8. Method according to claim 2 or 4, wherein the frequency domain frame consists merely of amplitude frames.

9. Method according to claim 1 or 2, wherein one half of a frequency domain frame is used for forming a two-dimensional image matrix.

10. Method according to claim 2 or 4, wherein the number of the Fourier transform points of a frame and the number of the frames to be transformed is the same, so that a square image matrix is obtained.

11. A means for compressing a speech signal, wherein the means comprises - an A/D converter for converting a speech signal to digital form, - first means for dividing the speech signal into consecutive frames, - a first transformer to implement the time-domainifrequency-domain transform, - second means for producing a two-dimensional image matrix from the output signals of the first transformer, - third means for implementing a compression algorithm on the image matrix, and - memory space for storing the intermediate and end results.

12. Means according to claim 11, wherein the first transformer is a transformer implementing a Fast discrete Fourier Transform.

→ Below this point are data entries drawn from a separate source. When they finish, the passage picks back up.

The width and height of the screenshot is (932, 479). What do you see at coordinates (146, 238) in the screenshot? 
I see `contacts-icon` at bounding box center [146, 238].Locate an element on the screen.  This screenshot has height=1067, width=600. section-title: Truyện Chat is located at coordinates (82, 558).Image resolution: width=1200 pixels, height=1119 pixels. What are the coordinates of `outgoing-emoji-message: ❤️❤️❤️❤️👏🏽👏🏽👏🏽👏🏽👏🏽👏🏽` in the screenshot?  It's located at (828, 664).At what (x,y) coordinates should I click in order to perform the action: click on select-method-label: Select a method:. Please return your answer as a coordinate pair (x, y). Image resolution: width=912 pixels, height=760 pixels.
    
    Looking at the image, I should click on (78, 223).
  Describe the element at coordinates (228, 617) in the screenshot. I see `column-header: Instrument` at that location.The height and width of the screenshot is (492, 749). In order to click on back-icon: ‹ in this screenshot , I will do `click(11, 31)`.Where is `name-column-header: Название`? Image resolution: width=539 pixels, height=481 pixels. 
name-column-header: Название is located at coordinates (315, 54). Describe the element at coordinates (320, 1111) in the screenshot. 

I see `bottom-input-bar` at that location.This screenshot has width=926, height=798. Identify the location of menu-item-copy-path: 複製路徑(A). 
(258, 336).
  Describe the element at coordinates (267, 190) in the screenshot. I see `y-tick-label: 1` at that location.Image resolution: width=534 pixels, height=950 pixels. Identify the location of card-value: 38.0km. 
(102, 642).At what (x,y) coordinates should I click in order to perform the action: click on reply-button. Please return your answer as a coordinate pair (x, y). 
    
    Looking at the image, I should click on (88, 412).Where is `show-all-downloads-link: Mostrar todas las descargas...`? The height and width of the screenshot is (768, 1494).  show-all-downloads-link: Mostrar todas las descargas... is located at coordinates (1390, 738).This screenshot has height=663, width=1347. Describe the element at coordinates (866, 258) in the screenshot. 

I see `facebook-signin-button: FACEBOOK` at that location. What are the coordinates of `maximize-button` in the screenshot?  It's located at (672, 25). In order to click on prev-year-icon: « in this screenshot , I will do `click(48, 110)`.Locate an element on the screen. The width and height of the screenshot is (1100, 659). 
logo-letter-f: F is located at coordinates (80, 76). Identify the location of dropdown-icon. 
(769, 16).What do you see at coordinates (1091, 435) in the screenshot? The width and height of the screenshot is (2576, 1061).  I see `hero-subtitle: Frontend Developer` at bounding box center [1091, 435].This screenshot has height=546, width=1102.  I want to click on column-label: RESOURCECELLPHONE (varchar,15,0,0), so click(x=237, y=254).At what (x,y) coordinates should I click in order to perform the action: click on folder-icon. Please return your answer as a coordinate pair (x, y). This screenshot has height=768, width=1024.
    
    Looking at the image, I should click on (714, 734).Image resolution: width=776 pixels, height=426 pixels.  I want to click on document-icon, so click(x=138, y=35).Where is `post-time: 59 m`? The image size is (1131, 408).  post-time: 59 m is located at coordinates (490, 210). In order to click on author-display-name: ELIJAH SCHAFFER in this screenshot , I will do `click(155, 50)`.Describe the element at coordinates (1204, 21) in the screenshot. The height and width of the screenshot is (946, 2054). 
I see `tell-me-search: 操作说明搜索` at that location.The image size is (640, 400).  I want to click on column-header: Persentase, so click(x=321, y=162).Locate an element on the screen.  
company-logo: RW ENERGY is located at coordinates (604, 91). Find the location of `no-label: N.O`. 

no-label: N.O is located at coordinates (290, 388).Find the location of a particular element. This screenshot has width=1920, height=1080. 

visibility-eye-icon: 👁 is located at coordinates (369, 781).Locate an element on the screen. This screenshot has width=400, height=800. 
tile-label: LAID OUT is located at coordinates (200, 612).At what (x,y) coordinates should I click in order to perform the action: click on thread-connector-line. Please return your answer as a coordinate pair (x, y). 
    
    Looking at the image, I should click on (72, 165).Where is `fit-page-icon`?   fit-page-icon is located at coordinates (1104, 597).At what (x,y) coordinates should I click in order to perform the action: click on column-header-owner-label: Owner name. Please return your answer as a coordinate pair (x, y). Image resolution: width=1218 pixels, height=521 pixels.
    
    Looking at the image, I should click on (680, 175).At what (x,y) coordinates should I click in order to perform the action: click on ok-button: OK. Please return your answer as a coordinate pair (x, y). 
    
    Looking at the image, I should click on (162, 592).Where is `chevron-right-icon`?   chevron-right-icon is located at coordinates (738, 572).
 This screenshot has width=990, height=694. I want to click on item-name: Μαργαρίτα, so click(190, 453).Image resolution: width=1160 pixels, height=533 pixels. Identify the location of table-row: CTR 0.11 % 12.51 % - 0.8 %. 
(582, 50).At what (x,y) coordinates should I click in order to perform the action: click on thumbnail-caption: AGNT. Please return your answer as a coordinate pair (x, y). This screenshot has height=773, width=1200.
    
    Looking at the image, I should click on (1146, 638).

13. Means for reconstructing a compressed signal with a means according to claim 9, wherein the means comprises - fourth means for implementing a decompression algorithm, - fifth means for separating the frequency domain frames from a twodimensional image matrix, - a second transformer to implement frequency domain / time domain transform, - sixth means for connecting in succession the time domain frames, - a D/A converter for converting a digital speech signal to analog form, and - memory space for storing the intermediate results.

14. Means according to claim 13, wherein the second transformer is a transformer performing Fast inverse Fourier Transform.

15. Means according to claim 11 or 13, wherein the third means are the means implementing the JPEG algorithm and the fourth means are the means implementing the IJPEG algorithm.

16. A method for compressing a speech signal substantially as hereinbefore described and with reference to the drawings.